Below are records; count the lines that contain "filter" and state only that count.

Saved data entries:

▼

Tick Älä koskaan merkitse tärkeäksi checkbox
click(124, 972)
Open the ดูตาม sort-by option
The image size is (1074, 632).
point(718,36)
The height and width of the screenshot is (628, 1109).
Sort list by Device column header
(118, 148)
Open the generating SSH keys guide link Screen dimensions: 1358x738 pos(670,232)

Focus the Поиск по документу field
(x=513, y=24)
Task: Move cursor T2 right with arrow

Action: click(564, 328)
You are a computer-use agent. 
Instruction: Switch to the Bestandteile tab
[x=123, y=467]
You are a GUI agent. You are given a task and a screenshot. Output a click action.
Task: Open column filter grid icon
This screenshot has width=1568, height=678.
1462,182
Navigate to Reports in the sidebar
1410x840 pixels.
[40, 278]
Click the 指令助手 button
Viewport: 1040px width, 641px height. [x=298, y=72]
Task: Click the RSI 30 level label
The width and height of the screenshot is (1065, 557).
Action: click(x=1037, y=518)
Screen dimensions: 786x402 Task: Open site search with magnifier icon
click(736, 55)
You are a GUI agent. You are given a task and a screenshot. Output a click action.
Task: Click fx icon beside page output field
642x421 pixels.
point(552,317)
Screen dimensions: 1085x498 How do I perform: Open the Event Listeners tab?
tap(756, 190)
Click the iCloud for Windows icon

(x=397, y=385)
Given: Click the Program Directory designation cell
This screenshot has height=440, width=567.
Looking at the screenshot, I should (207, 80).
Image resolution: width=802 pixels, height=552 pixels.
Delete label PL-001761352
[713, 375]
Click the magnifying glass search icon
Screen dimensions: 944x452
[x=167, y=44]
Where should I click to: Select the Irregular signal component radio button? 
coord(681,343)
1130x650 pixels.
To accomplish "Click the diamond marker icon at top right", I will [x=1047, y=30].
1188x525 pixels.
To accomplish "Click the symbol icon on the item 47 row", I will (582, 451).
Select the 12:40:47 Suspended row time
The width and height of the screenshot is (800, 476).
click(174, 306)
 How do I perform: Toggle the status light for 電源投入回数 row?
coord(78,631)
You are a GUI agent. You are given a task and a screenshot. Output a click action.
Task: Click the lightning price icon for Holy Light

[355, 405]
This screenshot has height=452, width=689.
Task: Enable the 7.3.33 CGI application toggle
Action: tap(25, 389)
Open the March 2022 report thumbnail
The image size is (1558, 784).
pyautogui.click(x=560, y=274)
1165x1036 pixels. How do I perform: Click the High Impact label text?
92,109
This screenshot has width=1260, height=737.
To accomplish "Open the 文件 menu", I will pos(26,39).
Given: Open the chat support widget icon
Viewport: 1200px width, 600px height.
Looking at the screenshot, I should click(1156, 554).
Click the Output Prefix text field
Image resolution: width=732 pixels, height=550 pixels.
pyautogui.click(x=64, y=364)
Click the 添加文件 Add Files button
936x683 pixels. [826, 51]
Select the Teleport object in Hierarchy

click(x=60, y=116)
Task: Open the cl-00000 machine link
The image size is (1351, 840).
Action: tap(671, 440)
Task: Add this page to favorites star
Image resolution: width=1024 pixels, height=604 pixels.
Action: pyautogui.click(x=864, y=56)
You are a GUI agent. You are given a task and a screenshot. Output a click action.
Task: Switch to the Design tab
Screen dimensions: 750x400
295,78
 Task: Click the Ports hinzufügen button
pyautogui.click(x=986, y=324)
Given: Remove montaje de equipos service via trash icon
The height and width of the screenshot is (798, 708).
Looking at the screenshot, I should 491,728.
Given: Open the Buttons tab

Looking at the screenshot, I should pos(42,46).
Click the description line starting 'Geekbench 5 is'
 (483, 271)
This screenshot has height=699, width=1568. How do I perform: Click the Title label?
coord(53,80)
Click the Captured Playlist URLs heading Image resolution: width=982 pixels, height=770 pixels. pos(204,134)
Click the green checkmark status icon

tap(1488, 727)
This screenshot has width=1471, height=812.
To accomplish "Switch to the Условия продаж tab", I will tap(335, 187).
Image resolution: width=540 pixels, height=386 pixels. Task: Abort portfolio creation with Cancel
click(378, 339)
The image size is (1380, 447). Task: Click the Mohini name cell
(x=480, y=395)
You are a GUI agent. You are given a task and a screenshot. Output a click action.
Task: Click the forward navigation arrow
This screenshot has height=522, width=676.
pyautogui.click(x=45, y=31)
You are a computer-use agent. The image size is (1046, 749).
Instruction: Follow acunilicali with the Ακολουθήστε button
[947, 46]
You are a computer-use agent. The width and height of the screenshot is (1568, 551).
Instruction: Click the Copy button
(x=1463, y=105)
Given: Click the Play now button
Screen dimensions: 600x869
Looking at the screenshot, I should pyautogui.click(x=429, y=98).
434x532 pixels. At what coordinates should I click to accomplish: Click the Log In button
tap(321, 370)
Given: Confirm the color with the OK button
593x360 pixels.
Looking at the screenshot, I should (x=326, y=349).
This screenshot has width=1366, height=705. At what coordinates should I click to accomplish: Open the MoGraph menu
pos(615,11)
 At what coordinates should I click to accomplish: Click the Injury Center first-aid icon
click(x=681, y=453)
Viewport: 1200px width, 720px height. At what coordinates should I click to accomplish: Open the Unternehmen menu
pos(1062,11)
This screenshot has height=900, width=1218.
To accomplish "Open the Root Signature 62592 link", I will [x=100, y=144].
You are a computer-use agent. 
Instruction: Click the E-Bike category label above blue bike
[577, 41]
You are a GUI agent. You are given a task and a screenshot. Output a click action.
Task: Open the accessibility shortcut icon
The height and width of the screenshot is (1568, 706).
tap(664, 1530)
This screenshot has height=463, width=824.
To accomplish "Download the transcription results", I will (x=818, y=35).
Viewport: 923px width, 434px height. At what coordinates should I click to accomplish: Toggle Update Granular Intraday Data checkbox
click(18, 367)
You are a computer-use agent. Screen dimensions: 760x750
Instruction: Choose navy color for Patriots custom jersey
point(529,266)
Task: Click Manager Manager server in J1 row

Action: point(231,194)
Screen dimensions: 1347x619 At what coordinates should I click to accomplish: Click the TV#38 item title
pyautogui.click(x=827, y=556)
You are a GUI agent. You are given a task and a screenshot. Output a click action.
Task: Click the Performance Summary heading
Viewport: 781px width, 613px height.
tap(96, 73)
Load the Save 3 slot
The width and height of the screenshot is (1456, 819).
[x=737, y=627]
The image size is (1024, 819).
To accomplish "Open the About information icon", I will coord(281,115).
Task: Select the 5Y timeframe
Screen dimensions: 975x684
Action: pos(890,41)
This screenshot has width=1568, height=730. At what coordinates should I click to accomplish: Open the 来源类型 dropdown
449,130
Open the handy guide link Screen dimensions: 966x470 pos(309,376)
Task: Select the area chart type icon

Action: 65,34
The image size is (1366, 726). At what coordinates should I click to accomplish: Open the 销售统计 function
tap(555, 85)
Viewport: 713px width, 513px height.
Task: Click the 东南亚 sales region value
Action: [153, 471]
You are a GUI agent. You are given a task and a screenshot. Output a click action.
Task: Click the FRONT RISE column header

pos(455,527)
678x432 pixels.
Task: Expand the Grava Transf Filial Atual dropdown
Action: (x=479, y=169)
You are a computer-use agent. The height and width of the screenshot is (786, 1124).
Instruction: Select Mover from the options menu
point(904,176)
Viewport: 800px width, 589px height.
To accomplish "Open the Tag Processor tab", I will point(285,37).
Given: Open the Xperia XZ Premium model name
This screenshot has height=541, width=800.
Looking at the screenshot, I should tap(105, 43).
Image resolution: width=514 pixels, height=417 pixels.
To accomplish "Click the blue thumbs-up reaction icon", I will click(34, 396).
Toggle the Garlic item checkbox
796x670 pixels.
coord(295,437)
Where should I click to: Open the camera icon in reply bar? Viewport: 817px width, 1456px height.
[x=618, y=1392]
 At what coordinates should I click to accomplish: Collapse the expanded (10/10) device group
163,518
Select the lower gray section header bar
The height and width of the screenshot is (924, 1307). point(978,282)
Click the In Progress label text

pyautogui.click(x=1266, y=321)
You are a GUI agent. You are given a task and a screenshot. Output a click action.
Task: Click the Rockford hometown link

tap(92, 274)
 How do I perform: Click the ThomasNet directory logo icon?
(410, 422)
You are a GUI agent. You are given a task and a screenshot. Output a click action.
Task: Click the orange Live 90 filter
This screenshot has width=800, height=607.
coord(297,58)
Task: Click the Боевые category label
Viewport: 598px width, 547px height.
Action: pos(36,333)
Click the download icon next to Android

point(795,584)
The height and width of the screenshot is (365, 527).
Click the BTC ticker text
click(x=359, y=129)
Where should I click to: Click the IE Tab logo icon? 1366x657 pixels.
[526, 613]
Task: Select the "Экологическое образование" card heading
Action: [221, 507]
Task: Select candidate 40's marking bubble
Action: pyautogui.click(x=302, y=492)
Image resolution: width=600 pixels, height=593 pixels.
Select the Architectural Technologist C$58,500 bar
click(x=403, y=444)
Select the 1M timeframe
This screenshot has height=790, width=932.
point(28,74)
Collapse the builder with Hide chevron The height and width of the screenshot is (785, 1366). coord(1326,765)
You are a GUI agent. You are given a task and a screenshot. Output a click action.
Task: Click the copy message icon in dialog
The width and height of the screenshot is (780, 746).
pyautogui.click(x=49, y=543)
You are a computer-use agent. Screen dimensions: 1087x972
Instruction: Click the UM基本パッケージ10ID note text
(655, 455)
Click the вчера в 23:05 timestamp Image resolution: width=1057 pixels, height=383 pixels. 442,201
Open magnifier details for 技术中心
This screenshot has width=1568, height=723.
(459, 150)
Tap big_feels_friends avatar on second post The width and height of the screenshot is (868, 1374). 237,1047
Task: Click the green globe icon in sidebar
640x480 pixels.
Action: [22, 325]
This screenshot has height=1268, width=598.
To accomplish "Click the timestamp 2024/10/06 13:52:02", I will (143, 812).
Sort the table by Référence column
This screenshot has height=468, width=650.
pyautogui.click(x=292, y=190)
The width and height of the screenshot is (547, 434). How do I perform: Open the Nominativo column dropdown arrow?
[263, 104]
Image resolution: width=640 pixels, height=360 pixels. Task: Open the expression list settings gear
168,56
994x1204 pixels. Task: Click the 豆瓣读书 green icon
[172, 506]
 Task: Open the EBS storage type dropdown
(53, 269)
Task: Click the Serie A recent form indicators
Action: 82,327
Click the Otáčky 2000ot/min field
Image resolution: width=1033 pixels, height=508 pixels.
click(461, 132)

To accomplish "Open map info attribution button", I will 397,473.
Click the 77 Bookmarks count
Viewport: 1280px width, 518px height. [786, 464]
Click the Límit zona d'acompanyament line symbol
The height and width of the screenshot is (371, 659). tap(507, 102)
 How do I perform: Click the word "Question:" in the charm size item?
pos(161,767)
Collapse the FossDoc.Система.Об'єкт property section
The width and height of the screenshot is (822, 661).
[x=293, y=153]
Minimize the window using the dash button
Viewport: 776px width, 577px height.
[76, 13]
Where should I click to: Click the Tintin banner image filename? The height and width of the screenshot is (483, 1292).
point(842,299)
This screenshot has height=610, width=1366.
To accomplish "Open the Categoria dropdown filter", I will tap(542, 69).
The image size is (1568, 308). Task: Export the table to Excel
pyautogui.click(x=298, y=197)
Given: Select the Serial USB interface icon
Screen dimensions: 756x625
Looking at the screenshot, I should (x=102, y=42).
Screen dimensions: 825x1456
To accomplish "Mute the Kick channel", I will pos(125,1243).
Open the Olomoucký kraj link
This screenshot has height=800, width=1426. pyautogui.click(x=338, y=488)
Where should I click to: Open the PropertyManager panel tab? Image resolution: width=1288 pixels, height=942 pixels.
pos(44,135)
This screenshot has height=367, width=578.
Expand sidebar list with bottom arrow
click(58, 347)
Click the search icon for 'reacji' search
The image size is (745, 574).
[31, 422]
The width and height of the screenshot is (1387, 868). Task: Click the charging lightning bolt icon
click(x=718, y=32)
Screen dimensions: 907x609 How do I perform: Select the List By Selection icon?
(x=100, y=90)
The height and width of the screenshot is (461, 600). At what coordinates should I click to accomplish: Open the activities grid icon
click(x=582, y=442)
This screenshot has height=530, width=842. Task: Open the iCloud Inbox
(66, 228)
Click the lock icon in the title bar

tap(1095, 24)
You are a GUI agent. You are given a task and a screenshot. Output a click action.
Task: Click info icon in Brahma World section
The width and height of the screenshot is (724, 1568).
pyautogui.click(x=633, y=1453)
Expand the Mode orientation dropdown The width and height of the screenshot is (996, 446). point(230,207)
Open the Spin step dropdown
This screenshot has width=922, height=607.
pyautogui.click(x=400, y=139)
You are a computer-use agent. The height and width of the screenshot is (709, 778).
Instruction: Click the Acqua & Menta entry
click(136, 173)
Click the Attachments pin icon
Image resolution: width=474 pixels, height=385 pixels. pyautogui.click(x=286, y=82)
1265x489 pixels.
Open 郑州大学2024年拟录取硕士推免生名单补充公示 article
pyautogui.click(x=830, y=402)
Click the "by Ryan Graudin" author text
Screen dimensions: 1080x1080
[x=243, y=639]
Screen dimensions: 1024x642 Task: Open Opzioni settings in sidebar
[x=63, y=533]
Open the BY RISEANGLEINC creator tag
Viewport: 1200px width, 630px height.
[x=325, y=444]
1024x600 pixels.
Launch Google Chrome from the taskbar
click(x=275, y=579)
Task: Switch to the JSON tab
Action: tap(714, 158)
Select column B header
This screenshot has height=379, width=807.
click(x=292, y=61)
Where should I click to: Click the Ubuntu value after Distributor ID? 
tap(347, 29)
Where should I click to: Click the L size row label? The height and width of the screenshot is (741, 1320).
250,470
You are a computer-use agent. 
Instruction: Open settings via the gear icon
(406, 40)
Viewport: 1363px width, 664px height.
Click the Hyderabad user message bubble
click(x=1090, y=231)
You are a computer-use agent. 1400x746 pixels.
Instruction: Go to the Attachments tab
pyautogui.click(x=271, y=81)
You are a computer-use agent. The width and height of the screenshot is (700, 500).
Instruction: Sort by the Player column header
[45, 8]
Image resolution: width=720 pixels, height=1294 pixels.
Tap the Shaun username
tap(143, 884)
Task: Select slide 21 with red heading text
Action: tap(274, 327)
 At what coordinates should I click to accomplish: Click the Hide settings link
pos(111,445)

▲

Written answer: 3